New Zealand microbiologist (1929–2020)

Margaret Wyn Loutit (née Jeffery; 5 September 1929 – 7 May 2020) was a New Zealand microbiologist. She was a full professor at the University of Otago from 1981, and was the inaugural director of the university's Research Office from 1988 to 1995

==Early life and family==
Born in the rural South Australian town of Burra on 5 September 1929, Loutit was the daughter of Marjorie Oliver Jeffery (née River) and Roy Joseph Jeffery. She was educated at Burra High School and Methodist Ladies' College, Adelaide, and went on to study at the University of Adelaide, graduating BSc (Hons) in 1951 and MSc in 1954.

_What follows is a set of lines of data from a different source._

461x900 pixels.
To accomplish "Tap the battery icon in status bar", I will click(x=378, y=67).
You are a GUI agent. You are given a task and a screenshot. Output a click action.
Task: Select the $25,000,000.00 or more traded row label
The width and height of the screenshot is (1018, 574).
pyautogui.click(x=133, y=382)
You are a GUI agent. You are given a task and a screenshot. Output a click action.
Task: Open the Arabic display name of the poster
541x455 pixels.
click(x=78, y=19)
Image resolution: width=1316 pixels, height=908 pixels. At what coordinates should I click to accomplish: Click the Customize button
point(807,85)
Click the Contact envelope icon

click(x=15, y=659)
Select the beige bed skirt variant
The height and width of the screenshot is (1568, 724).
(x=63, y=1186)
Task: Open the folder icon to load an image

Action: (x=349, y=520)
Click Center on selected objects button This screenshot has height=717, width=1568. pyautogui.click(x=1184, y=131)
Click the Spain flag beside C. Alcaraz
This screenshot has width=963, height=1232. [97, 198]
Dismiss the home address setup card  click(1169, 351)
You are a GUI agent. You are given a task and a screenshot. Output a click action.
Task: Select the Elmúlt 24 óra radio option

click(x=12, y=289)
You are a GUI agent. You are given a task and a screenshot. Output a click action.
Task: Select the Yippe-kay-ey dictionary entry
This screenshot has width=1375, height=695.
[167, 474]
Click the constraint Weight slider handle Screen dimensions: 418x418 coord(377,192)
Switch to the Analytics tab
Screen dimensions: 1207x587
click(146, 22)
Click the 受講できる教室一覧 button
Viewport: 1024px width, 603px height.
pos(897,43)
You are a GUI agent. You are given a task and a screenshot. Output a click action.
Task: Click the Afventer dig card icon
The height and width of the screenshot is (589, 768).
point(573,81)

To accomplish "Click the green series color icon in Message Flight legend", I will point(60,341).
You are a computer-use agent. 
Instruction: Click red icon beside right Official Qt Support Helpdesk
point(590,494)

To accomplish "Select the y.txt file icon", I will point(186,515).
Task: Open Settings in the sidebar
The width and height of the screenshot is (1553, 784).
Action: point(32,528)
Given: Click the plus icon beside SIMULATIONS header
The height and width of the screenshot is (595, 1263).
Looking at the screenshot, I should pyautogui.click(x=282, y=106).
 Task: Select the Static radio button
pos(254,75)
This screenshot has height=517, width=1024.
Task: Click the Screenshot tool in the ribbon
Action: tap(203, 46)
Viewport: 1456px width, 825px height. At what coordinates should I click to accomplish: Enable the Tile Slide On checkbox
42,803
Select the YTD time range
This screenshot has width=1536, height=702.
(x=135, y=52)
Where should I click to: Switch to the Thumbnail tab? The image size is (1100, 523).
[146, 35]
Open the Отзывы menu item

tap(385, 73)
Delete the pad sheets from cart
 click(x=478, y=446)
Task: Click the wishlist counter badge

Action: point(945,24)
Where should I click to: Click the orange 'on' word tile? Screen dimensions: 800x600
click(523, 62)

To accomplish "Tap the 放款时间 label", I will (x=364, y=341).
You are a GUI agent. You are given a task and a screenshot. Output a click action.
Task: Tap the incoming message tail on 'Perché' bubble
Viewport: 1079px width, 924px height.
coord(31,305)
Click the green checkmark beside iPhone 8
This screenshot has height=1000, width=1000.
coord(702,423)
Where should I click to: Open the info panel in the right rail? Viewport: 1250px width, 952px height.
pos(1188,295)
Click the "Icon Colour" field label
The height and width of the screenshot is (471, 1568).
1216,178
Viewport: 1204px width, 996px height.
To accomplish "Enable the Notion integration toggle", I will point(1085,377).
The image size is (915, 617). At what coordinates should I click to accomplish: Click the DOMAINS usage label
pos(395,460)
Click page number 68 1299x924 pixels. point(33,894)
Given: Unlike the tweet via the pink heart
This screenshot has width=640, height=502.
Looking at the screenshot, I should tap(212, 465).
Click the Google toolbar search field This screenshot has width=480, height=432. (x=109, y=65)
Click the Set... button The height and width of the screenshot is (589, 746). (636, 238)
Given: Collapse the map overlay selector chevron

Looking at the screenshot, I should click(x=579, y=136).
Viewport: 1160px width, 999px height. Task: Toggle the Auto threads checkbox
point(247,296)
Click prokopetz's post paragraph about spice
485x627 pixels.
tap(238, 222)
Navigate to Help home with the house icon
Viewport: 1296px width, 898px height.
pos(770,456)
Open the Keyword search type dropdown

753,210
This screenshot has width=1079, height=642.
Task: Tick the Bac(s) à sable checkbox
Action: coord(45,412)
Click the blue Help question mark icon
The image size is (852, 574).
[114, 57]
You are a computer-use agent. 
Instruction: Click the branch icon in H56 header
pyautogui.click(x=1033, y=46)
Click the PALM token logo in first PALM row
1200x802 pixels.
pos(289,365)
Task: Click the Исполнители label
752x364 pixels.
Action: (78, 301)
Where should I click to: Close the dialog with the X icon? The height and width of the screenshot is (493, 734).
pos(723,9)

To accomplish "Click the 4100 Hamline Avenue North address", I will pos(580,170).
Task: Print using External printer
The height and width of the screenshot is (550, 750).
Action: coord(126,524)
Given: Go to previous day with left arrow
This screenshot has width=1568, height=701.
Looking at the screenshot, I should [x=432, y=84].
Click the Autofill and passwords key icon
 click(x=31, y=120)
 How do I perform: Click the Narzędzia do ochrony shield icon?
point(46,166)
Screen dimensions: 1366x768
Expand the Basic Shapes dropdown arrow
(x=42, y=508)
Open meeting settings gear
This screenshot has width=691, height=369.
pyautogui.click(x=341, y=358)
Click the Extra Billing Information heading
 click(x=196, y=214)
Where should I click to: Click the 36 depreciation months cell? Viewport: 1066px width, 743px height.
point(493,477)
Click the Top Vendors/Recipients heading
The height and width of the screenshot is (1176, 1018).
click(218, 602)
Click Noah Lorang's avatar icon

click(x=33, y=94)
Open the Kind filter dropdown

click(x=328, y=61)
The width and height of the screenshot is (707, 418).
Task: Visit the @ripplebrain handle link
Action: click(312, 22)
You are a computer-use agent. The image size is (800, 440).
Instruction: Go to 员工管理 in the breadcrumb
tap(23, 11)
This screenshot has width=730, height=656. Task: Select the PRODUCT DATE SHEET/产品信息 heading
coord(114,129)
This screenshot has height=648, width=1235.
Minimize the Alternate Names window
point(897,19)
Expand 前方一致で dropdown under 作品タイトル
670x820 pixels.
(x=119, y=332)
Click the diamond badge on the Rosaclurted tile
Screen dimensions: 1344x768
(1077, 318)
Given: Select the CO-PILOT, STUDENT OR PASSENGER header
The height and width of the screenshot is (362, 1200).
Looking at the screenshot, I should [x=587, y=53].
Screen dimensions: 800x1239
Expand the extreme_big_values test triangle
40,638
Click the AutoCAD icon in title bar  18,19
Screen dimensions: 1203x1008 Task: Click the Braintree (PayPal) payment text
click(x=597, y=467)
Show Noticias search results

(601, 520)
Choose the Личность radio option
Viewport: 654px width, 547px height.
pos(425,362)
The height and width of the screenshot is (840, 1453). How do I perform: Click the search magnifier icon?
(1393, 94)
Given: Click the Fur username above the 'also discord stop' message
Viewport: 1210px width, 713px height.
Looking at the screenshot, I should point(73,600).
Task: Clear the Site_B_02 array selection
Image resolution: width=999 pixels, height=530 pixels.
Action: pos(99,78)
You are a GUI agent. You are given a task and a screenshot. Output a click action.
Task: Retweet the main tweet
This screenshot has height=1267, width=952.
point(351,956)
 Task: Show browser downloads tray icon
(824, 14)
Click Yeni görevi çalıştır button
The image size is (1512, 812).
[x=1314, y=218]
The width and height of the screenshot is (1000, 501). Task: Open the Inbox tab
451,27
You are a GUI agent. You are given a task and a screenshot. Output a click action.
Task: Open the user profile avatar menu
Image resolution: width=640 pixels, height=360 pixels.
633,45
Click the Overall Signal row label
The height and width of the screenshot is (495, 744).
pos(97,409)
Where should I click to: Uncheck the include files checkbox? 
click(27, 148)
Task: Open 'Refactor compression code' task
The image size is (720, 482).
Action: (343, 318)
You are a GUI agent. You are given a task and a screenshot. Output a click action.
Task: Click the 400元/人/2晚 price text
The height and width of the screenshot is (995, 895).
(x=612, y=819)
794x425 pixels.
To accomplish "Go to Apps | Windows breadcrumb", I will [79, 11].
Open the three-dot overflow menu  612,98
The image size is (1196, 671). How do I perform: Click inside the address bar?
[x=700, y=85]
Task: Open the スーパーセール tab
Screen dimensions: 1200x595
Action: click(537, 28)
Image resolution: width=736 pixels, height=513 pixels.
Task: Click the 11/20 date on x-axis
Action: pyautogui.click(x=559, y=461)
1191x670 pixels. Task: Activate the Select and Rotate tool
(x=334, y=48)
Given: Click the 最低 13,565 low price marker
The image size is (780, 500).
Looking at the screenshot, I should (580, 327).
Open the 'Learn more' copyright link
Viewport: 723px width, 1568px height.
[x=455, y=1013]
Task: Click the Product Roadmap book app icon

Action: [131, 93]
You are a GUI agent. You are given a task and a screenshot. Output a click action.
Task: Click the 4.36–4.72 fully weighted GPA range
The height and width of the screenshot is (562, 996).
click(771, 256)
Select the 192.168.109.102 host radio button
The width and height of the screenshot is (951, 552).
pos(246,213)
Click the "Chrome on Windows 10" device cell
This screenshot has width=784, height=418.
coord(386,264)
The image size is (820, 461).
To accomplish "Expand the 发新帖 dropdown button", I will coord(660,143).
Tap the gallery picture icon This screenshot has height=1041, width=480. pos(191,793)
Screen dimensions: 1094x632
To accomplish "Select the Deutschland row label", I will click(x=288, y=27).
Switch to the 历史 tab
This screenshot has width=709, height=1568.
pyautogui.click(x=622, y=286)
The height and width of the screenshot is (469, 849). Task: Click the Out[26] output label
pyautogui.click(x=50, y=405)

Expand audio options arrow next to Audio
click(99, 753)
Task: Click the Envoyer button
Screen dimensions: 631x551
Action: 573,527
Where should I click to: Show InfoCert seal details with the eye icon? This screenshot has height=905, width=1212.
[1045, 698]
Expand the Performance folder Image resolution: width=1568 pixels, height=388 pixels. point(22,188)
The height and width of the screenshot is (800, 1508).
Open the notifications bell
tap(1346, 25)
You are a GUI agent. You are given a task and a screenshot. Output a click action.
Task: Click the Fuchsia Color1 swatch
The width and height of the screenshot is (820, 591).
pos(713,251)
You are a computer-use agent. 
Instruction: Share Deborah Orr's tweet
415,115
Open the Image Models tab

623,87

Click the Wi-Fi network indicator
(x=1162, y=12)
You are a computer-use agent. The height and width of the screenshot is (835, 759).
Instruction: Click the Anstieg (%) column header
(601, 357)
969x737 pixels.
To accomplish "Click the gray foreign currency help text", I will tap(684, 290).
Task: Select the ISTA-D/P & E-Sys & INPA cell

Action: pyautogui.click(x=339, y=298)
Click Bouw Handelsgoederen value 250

In 1952, she married John Stuart Loutit, also a microbiologist, and the couple went on to have three children.

==Research and academic career==
Loutit and her family moved to Dunedin in New Zealand in 1956 when her husband was appointed as a lecturer in microbiology at the University of Otago. After some years as a homemaker, Margaret Loutit became a part-time lecturer in microbiology at the University of Otago in 1959, and began doctoral studies in 1962. Her PhD thesis, completed in 1966, was titled The effect of microorganisms on the availability of trace elements to plants.

The following year, Loutit was appointed as a lecturer in microbiology at Otago, rising to become a full professor in 1981. Her research was mainly concerned with water and soil microbiology, initially concentrating on the effects of bacteria on the uptake of metals by plants, and then in the related area of the role of bacteria transferring metals through the food chain. She later investigated the survival of microorganisms in aquatic environments and significance of microorganisms in the assessment of water quality and public health. Upon her retirement from the Department of Microbiology in 1991, Loutit was conferred with the title of professor emeritus.

Loutit played a key role in the establishment of the University of Otago's Research and Development Office, and served as its inaugural director, from 1988 until 1995. She was also director of the university's Aquaculture Research Centre from 1986 to 1990, and was president of the Bacteriology Division of the International Union of Microbiological Societies between 1989 and 1990.

==Honours and awards==
In the 1996 New Year Honours, Loutit was appointed a Commander of the Order of the British Empire, for services to science.

==Later life and death==
Loutit was predeceased by her husband, John, in 2012. She died in Auckland on 7 May 2020.